An Alert Logic deployment allows you to specify the assets—such as appliances, agents, hosts, and collectors—in your environments to monitor and protect. You must create a deployment, regardless of your subscription level, or your assets will not be monitored or protected. You can create deployments for assets found in your Amazon Web Services (AWS) and Microsoft Azure cloud platforms, and from other cloud-based or physical data centers.
Alert Logic discovers and organizes deployment assets into a visual topology where you can select the desired levels of protection, based on your Alert Logic subscription level, for the assets. Choose one of the following levels of coverage for each asset:
- Alert Logic MDR Essentials coverage
- Alert Logic MDR Professional coverage (if you have a Professional or Enterprise subscription)
When you create a deployment, the Alert Logic console prompts you through the following steps:
- Configure third-party access to cloud-based assets (AWS and Azure deployments only)

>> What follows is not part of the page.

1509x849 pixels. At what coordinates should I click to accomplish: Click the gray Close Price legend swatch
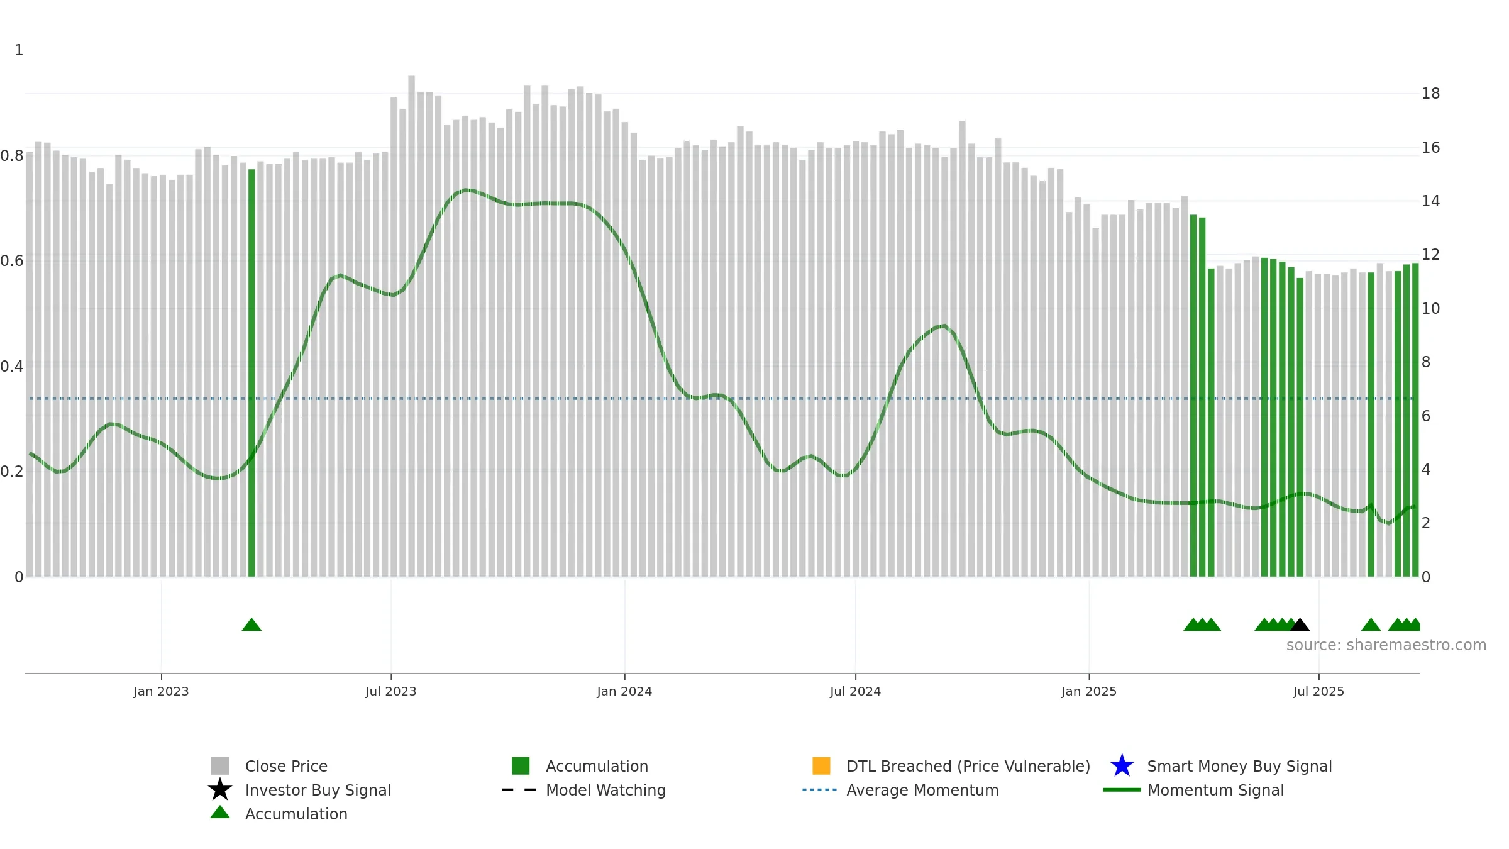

- Discover assets (AWS and Azure deployments)
- Add assets (Data Center deployments)
- Define the scope of your protection
- Configure Alert Logic services
- Network IDS
- Agent-based scanning
- Vulnerability scanning
- File Integrity Monitoring (FIM)
- Review configuration topology
- Install appliances
- Set up log sources and remote collectors
This is the general workflow for all deployments. For more detailed information and deployment creation instructions, see:
When you create an AWS or Azure deployment, you must grant Alert Logic access to your cloud environments for asset discovery and scanning. The access granted to Alert Logic provides only the amount of access required to monitor the assets in your cloud environments.
After you grant Alert Logic access to your cloud account or subscription, Alert Logic automatically discovers its internal assets. Alert Logic displays the assets discovered in your account in a visual topology diagram. To learn more about topology, see Topology.
You can add external assets by domain name or IP address.
Add assets (Data Center Deployments)
For Data Center deployments, add internal assets by CIDR range and external assets by domain name or IP address. A default discovery scan that runs at least weekly detects new assets or asset changes in your internal networks. You can create additional discovery scan schedules to scan specific networks more frequently.
You can define the scope of your protection per network basis. Each network appears within its protected region. Click a region or individual network to set the scan level or leave it unprotected. Later in the deployment configuration, you can select assets and ports to exclude from Network IDS and vulnerability scans.
Configure Network IDS
If you have a Professional subscription, Network IDS monitors network traffic and triggers incidents when it detects suspicious activity or threats on networks. You can exclude networks and CIDRs from Network IDS.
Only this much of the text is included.